_PROBLEM DESCRIPTION_:
If a line in the data contains "Task", copy it out.

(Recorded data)

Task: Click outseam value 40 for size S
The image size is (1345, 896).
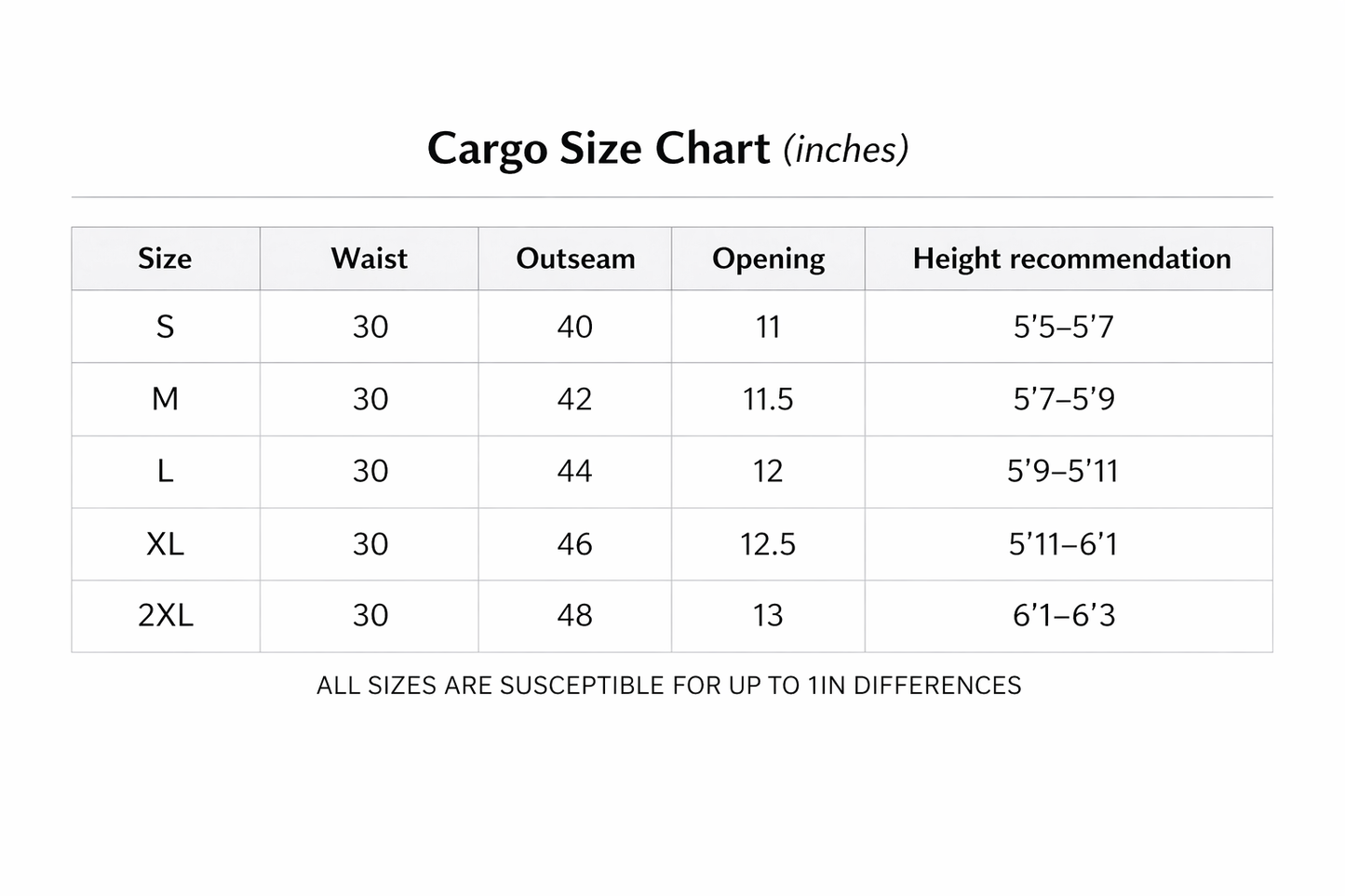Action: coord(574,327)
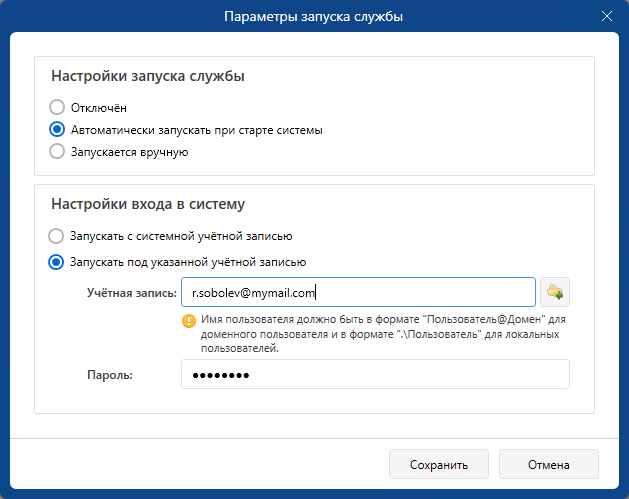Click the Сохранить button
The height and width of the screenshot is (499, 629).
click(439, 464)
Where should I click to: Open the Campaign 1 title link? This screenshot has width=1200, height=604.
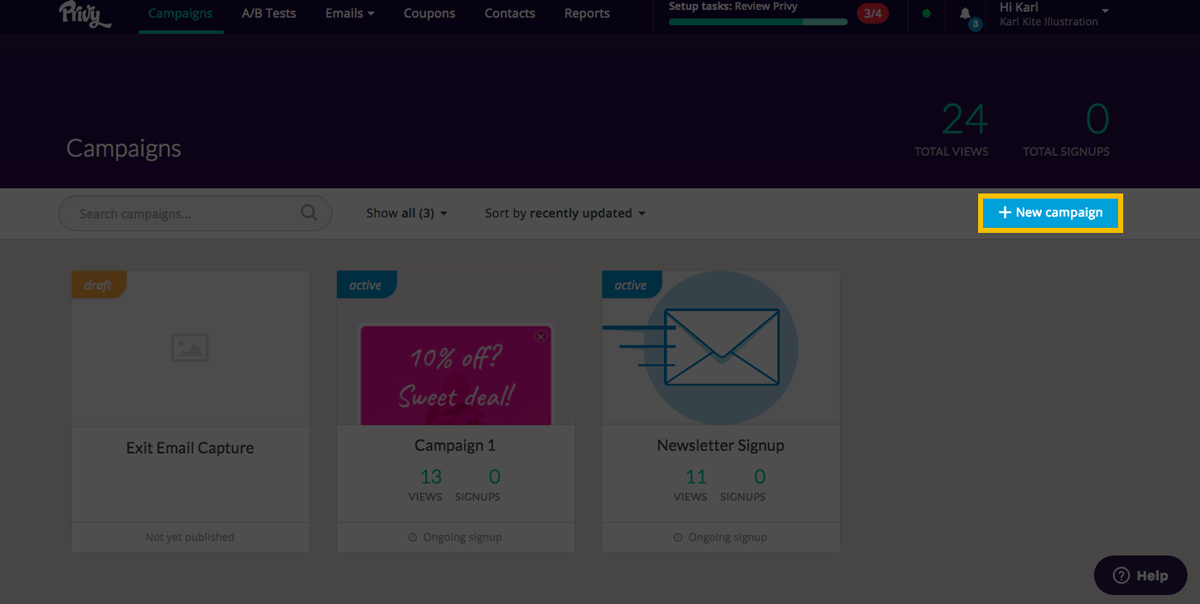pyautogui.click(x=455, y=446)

---

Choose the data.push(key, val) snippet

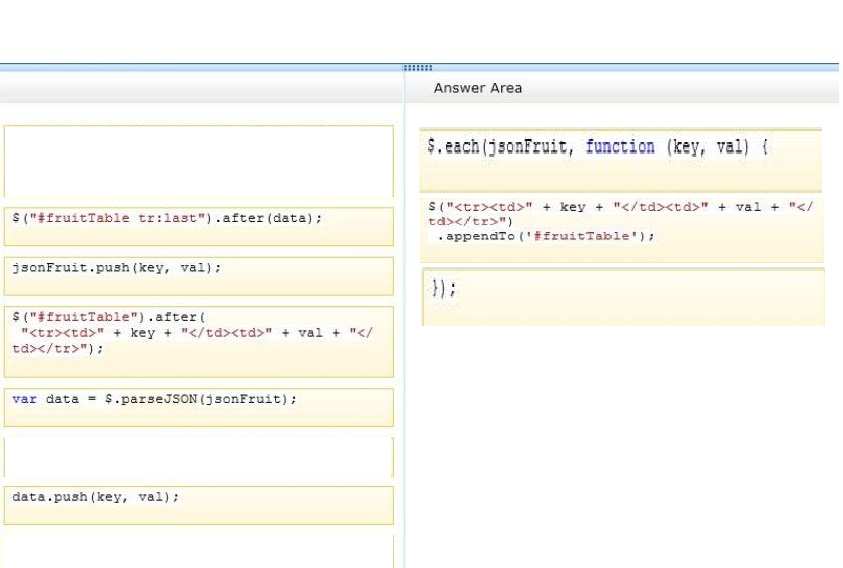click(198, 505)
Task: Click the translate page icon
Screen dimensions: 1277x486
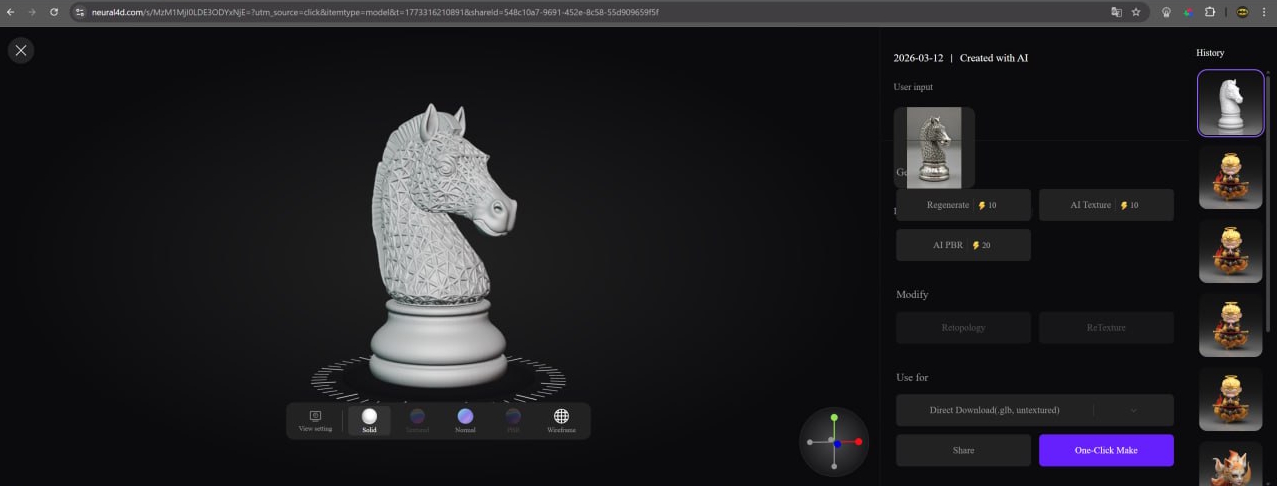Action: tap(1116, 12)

_YOUR RESPONSE_:
Task: Click outseam value 40 for size S
Task: Click the translate page icon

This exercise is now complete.